Dockerizing a Spring Boot app

Published on 18 Aug 2020

Today I wanted to summarize how to containerize Spring Boot applications. The purpose is to build a production ready container which can be used in an app deployed into a distributed / containerzed environment

Spring Boot 2.3

When using Spring Boot 2.3, the simplest way to build a good container image is to leverage the knowledge of the Spring core community, and use the support they provide in the form of the Cloud Native Buildpack provided.

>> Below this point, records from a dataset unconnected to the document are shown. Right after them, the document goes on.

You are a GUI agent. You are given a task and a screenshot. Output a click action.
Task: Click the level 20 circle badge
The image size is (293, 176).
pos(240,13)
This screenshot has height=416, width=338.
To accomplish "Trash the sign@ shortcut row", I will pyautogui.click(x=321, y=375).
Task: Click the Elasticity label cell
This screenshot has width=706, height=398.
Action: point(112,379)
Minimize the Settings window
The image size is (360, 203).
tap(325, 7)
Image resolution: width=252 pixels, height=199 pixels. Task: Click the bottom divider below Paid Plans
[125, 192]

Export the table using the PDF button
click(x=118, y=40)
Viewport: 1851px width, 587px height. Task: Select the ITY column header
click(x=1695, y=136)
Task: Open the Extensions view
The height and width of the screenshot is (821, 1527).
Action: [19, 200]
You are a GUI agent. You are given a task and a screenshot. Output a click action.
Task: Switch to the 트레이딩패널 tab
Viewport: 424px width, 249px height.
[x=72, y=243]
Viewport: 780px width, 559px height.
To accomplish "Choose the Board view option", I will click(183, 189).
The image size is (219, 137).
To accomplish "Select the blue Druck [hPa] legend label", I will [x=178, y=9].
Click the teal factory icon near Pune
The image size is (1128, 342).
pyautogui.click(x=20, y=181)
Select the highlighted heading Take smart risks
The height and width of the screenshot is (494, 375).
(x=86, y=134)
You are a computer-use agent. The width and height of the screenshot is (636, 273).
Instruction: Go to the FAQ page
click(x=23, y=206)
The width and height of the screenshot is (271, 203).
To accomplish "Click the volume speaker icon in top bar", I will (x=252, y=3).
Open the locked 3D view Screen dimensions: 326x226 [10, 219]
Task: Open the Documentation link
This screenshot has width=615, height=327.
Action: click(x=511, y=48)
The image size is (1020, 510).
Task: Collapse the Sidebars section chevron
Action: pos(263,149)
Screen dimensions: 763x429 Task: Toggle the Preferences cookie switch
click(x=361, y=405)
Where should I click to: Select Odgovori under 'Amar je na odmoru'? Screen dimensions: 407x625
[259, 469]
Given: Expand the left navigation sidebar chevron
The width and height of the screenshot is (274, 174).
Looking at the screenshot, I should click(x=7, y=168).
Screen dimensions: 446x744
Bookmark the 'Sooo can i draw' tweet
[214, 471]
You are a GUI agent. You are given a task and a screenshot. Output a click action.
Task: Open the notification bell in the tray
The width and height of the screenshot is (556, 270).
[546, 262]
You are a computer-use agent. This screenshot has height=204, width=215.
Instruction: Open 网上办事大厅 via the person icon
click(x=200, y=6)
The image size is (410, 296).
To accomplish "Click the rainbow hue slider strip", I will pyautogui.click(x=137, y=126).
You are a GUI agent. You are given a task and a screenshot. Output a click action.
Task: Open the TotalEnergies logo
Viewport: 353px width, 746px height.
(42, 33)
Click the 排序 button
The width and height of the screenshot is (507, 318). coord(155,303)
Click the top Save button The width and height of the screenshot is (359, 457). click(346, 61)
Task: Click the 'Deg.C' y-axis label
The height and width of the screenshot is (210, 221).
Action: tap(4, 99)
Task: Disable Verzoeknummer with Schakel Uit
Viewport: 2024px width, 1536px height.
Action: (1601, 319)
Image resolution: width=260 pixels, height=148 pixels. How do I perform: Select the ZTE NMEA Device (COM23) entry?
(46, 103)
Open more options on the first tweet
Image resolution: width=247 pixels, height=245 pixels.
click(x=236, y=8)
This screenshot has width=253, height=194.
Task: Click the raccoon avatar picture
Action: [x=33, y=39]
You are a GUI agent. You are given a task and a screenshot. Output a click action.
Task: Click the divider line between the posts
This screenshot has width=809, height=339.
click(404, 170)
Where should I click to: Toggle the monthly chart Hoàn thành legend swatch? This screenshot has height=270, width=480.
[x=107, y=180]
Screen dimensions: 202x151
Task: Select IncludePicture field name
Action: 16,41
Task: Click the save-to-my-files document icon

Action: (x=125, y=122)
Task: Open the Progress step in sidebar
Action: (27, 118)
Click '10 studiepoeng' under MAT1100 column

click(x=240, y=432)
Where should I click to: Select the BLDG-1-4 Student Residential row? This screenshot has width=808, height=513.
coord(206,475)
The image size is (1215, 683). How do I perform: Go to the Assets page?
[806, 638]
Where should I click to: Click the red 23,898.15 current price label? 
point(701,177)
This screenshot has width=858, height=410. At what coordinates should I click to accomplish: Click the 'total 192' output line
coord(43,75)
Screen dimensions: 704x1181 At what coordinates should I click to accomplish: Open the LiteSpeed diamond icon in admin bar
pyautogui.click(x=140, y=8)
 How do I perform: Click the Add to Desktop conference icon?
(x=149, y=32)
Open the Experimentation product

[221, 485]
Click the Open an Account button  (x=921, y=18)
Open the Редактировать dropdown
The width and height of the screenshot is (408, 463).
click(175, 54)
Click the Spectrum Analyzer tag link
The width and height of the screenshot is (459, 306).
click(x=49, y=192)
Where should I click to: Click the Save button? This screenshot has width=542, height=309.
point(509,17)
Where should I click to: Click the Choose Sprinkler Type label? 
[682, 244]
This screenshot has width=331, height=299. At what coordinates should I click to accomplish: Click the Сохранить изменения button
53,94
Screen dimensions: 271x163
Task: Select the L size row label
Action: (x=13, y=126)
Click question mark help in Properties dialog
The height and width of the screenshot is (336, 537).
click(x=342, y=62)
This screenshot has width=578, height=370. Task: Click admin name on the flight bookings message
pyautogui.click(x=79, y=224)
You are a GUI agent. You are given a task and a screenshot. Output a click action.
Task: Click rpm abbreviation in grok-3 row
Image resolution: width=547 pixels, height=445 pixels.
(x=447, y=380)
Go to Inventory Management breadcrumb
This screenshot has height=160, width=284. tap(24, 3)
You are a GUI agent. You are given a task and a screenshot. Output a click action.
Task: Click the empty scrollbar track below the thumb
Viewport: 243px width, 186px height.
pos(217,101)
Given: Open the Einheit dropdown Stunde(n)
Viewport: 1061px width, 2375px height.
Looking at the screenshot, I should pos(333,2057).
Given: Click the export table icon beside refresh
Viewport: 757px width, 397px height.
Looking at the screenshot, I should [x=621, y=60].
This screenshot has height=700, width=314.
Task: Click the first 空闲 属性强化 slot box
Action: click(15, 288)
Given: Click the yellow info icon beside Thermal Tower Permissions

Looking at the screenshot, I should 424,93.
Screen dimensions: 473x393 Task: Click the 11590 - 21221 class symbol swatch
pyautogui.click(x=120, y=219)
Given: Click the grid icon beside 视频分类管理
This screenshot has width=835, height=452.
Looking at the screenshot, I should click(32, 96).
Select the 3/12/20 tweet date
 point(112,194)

Utilizing this support is the most simple thing, because it is built into the Spring Boot plugin both for Maven and Gradle, so one can just utilize the built in commands:

./gradlew bootBuildImage

or

./mvnw spring-boot:build-image

If ther eis still a need for configuring your own build image, you can still fall back to the methods available on the older versions.

Spring Boot 2.2 and below

If the upgrade to Spring Boot 2.3 is not possible - or you want to just have full control over your build process without relying on too many external tooling, a Spring Boot application can be blown up manually to provide a properly layered structure:

Using Gradle:

mkdir -p build/dep && (cd $_ && jar -xf ../libs/*.jar)

Using Maven:

mkdir -p target/dep && (cd target/dep && jar -xf ../*.jar)

And then the following Dockerfile would prepare a layered, reusable image:

FROM openjdk:14-alpine

ARG DEPENDENCY=build/dep

COPY ${DEPENDENCY}/BOOT-INF/lib /app/lib
COPY ${DEPENDENCY}/META-INF /app/META-INF
COPY ${DEPENDENCY}/BOOT-INF/classes /app

RUN addgroup -S app && adduser -S app -G app
USER app:app

ENTRYPOINT ["java","-cp","app:app/lib/*","io.github.sandornemeth.docker.DockerApplication"]

The only thing that is not included here is the cloudfoundry/java-buildpack-memory-calculator, which is used in the other image above to calculate the memory configuration of the application. This currently requires users of this image to manually configure the memory settings and GC for containerized use.